Arm has announced three new Armv9-based CPUs: the Arm Cortex-X2, the Cortex-A710, and the Cortex-A510.
Arm’s CPU designs are used in the vast majority of Android smartphones today, with everyone from Google and OnePlus to Samsung and Huawei using the company’s CPUs in some form. These companies license Arm’s CPU cores and use them together with a GPU, NPU, ISP, DSP, etc., to make a system-on-a-chip (SoC). For example, the Snapdragon 888 uses a Cortex-X1, three Cortex-A78 cores, and four Cortex-A55 cores.
Those are all 64-bit Armv8 CPU designs. Arm recently launched its new instruction set architecture (ISA) for the next decade, Armv9. The new architecture is 64-bit and backward compatible with Armv8 but adds lots of future-proofing tech like Scalable Vector Extensions 2 (SVE2) and security-related features like Memory Tagging Extensions (MTE). With the move to Armv9, the company needs to upgrade all three of its mobile CPU tiers to Armv9. That means we’re getting three new CPU core designs in one batch. Here’s what we know about them!
Cortex-X2: The performance core gets more performance
The Cortex-X1 was the first CPU core from Arm’s Cortex-X Custom (CXC) program. This focuses on performance over efficiency, even more so than Arm’s traditional big cores. The Cortex-X1 has found its way into the Exynos 2100 and Snapdragon 888 chipsets, serving as the new prime core in these SoCs. Because it is tweaked for performance, there is normally only one X core on a mobile device. However, there is always the potential for multiple Cortex-X cores in an SoC designed for Chromebooks or other laptops.
Now, Arm has revealed the Cortex-X2. It is a 64-bit only (no 32-bit mode) Armv9-based CPU with the potential of a 16% performance improvement over the X1 (if built using the same manufacturing process and clock frequencies).
The company expects the processors using the Cortex-X2 to offer up to a 30% performance boost over 2021’s flagship phones (which use the X1) when other improvements like more cache are taken into account. Arm also says you can expect a 2x boost to machine learning performance over the X1.
The Armv9-based Cortex-X2 has the potential of a 16% performance improvement over the X1.

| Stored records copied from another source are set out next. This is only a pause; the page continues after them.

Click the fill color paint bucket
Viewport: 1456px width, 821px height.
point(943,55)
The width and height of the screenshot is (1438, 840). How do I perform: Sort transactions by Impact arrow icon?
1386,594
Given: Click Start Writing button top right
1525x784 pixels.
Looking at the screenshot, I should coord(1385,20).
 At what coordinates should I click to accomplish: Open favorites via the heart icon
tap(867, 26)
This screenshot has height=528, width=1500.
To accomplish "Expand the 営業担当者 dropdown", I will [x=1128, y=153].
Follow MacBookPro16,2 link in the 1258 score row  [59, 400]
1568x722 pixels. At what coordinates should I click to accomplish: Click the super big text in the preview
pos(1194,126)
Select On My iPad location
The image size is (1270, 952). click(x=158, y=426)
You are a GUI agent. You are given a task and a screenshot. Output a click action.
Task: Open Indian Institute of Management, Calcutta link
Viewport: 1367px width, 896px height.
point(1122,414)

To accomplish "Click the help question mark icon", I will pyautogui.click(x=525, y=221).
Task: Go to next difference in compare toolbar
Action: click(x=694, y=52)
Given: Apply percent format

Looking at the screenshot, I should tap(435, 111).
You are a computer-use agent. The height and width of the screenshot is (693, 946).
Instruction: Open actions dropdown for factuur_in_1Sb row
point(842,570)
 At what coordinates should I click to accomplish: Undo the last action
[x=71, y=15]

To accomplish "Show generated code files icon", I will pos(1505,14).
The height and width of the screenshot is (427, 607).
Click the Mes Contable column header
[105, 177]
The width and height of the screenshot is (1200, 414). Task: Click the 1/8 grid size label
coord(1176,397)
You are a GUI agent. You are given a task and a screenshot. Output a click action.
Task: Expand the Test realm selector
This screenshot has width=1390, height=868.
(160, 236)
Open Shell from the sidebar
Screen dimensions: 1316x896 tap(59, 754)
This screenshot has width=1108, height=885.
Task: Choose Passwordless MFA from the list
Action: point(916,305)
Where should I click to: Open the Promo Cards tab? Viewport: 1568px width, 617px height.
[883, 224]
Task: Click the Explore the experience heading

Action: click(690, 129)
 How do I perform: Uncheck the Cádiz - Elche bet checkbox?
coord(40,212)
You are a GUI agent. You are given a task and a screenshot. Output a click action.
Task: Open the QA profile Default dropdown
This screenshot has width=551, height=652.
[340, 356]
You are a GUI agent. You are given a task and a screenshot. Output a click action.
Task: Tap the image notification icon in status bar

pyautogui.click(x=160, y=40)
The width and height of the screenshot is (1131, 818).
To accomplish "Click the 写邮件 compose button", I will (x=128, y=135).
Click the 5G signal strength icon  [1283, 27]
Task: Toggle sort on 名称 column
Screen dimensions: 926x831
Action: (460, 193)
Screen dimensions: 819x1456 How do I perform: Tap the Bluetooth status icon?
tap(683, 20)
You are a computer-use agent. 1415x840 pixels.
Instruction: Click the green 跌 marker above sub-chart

To find the extra performance, the X2 designers have decoupled the branch production from the fetch. This means the fetch can run ahead of the branch predictor and allow it to smooth out any gaps that may appear in the pipeline due to branching. The predictor itself has also been improved and now includes an alternative path predictor. This results in fewer branch misses, which in turn increases performance.
The graph below shows the reduction in branch miss predictions per 1,000 instructions (MPKI) of the X2 compared to the X1.
The X2 uses a 10-stage pipeline with an increased out-of-order window. Since it is an Armv9 CPU, it implements SVE2, this time at 128-bits. The X2 also improves instruction-level parallelism by increasing the load-store window/structure sizes.
The improved performance can also partially be attributed to increases in cache size. More specifically, while the L2 cache still tops out at 1MB, the L3 cache has been doubled from a maximum of 8MB in the Cortex-X1 and can now support up to 16MB.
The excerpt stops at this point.